Effect of listening level and background noise on the subjective decay rate of room impulse responses: Using time-varying loudness to model reverberance
Cabrera, D., Sato, H., Martens, W.L. & Lee, D. 2009, 'Binaural measurement and simulation of the room acoustical response from a person's mouth to their ears', Acoustics Australia, vol. 37, no. 3, pp. 98-103.

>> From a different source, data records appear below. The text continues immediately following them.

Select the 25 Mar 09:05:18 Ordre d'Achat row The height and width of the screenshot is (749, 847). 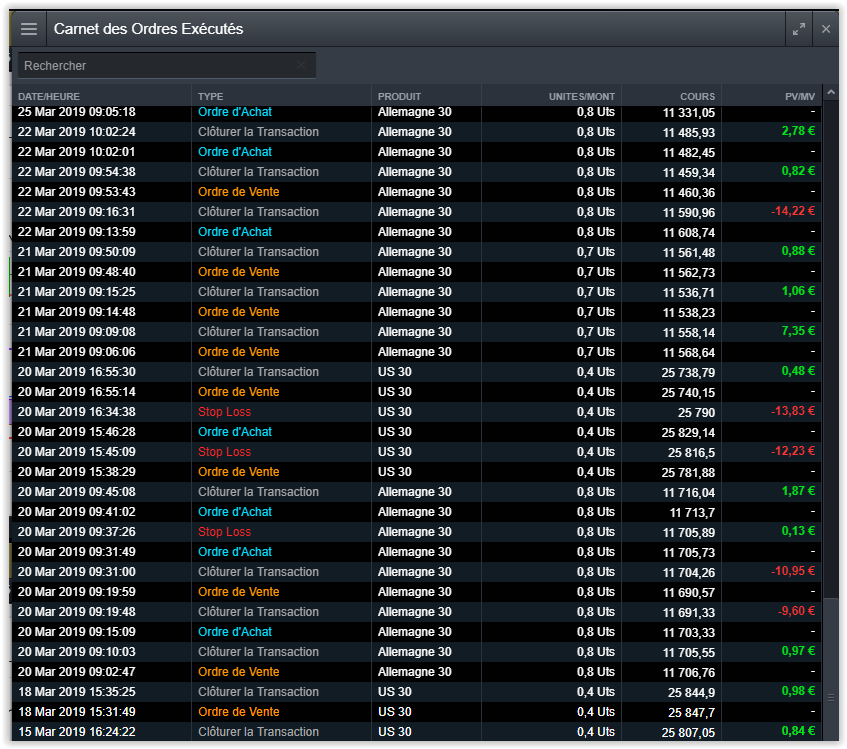pos(416,112)
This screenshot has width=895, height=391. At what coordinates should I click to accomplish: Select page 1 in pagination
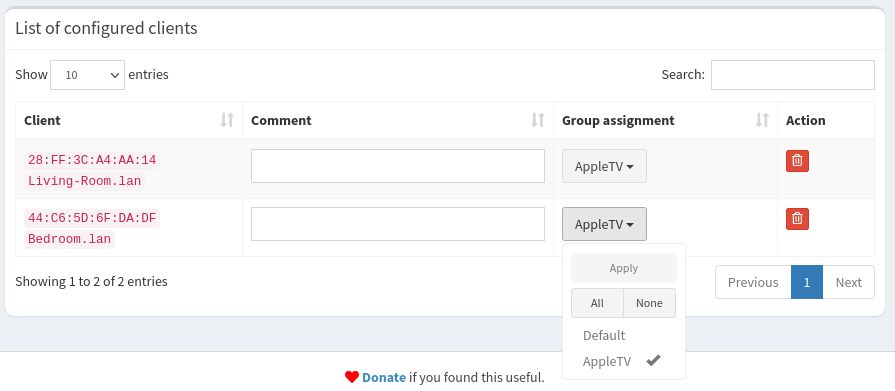pyautogui.click(x=807, y=282)
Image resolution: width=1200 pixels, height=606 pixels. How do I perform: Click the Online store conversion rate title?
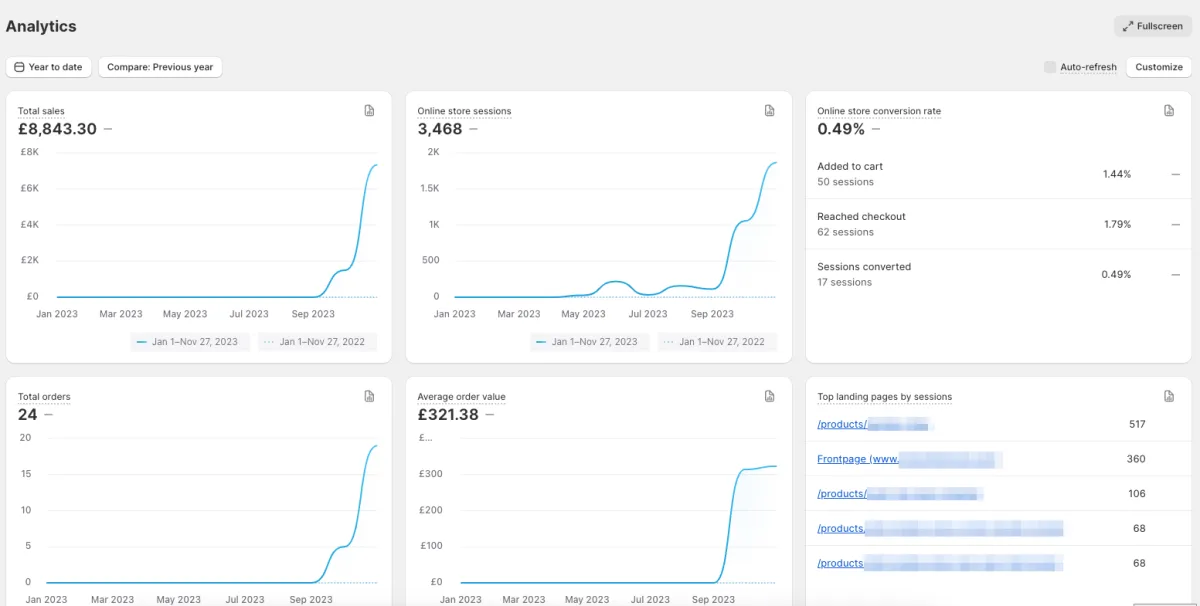[x=879, y=111]
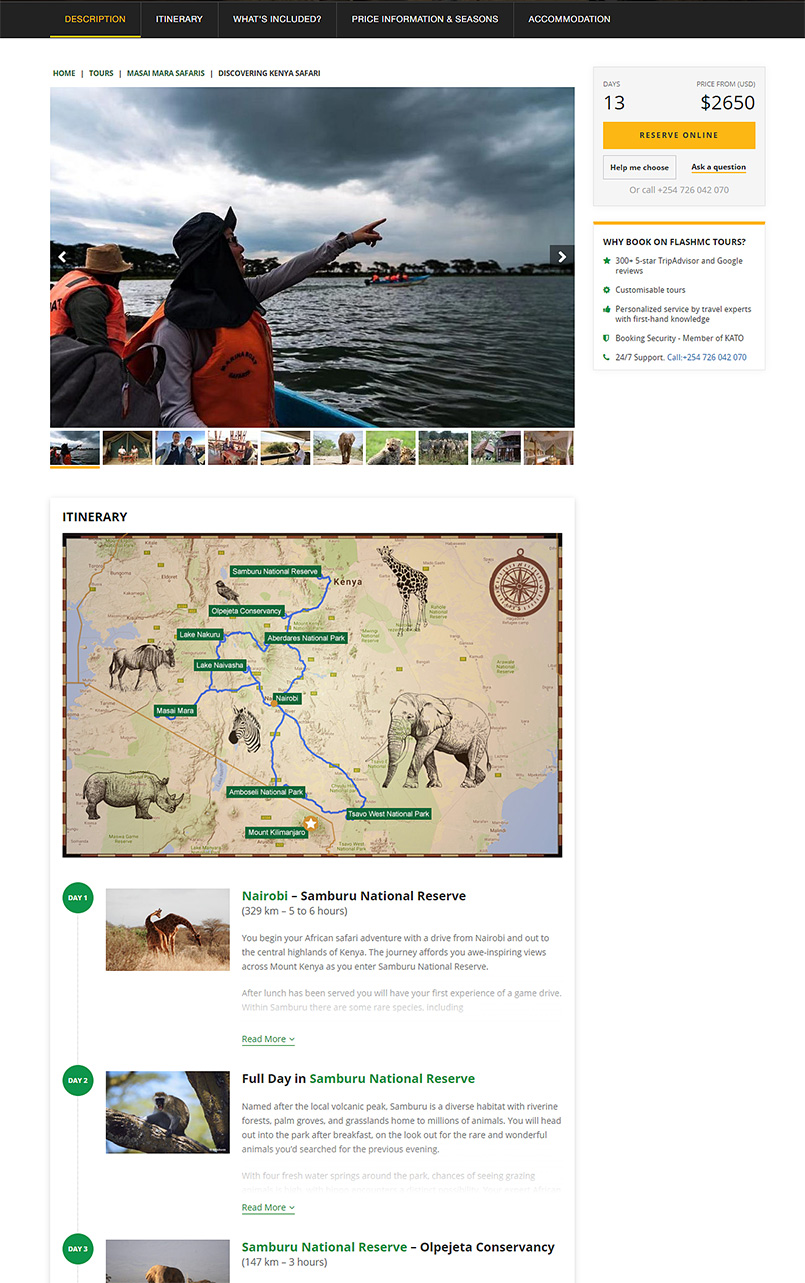Open the Accommodation tab
Screen dimensions: 805x1283
[x=569, y=19]
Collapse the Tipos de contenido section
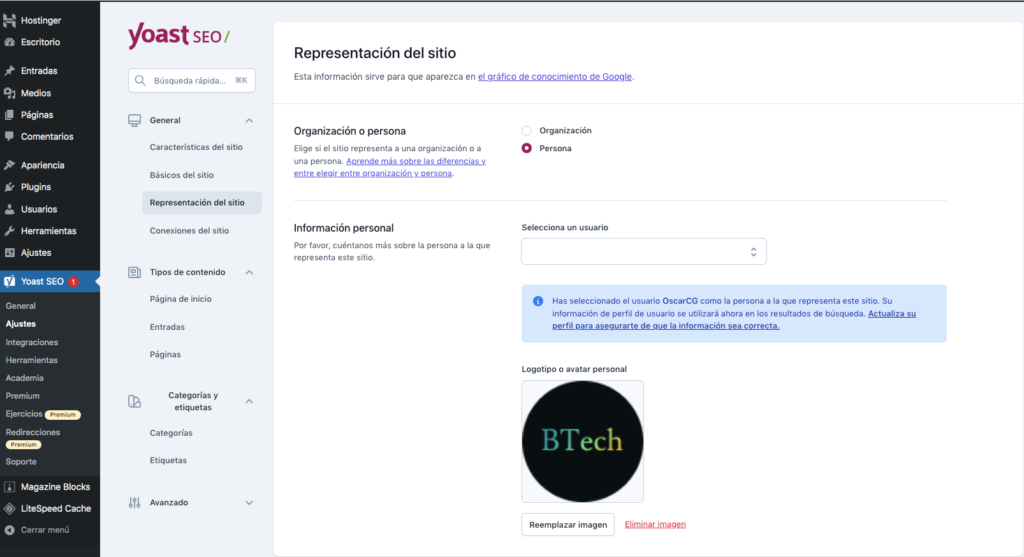 coord(249,272)
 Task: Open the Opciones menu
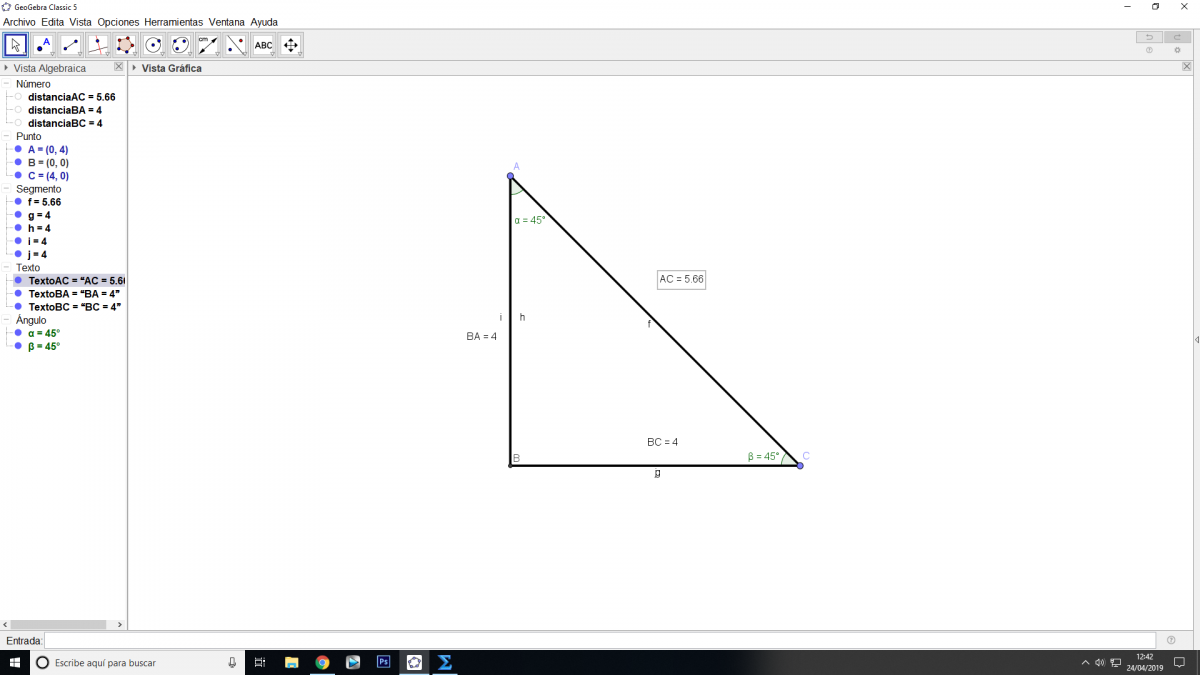(118, 21)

This paper outlines methods to simulate the sound of one's own voice as it is affected by room acoustics, using binaural technology. An oral-binaural room impulse response (OBRIR) measurement can be made of a real room environment from the mouth to the ears of the same head. For simulation, a talker's voice is convolved in real-time with the OBRIR, so that they can hear the sound of their own voice in the simulated room environment. We show by example how OBRIR measurements can be made using human subjects (by measuring the transfer function of speech) or by a head and torso simulator (HATS), and we illustrate the differences between individualised measurements and HATS measurements. We extend the HATS measurement method through binaural room scanning, which allows the simulation system to produce natural changes in the OBRIR as subjects rotate their heads while listening to their own voice.
Lee, D. & Cabrera, D. 2009, 'Basic considerations for loudness-based analysis of room impulse responses', Building Acoustics, vol. 16, no. 1, pp. 31-46.
Room impulse responses (RIRs) are used to characterise the acoustical conditions inside sound- critical rooms such as auditoria. The analysis of RIRs typically involves octave-band filtering, with parameters such as reverberation time, early decay time, temporal energy ratios and spatial parameters derived from this. This paper explores the potential for applying auditory models for the analysis of RIRs – incorporating auditory temporal integration (and masking), auditory filterbank analysis, and loudness calculation. The purpose of this is to produce analysis results that are closely related to the sound experienced by listeners. A preliminary step for such analysis is to filter RIRs so that their power spectrum is similar to that of typical material that would be listened to in the rooms (e.g. music or speech), and this paper proposes a music filter suitable for orchestral music, derived from long term power spectra of anechoic music recordings. Dynamic loudness analysis of RIRs yields loudness decay functions that are approximately exponential, which should provide a useful analogy with conventional analysis methods applied to RIRs.
Marshall, S., Lee, D. & Cabrera, D. 2007, 'Comparison of low frequency sound insulation field measurement methods', New Zealand Acoustics, vol. 20, no. 4, pp. 23-33.
The reliable field measurement of airborne sound insulation between rooms in the very low frequency range (20 Hz – 100 Hz) presents a substantial challenge for several reasons. Sound source and microphone placement can have a strong effect on the transmission, and diffuse field conditions are usually not possible to establish in medium-sized rooms. In this study we compare three methods that have been proposed previously for transducer placement with each other, and with mass law theory. Our results show that substantially different values may be obtained from each method of measurement. Furthermore, we examine the influence of the test signal on the measurement, and find that non-linearities in the building fabric can also substantially affect the apparent sound reduction index in the very low frequency range. We discuss how measurement techniques might be refined to increase their reliability.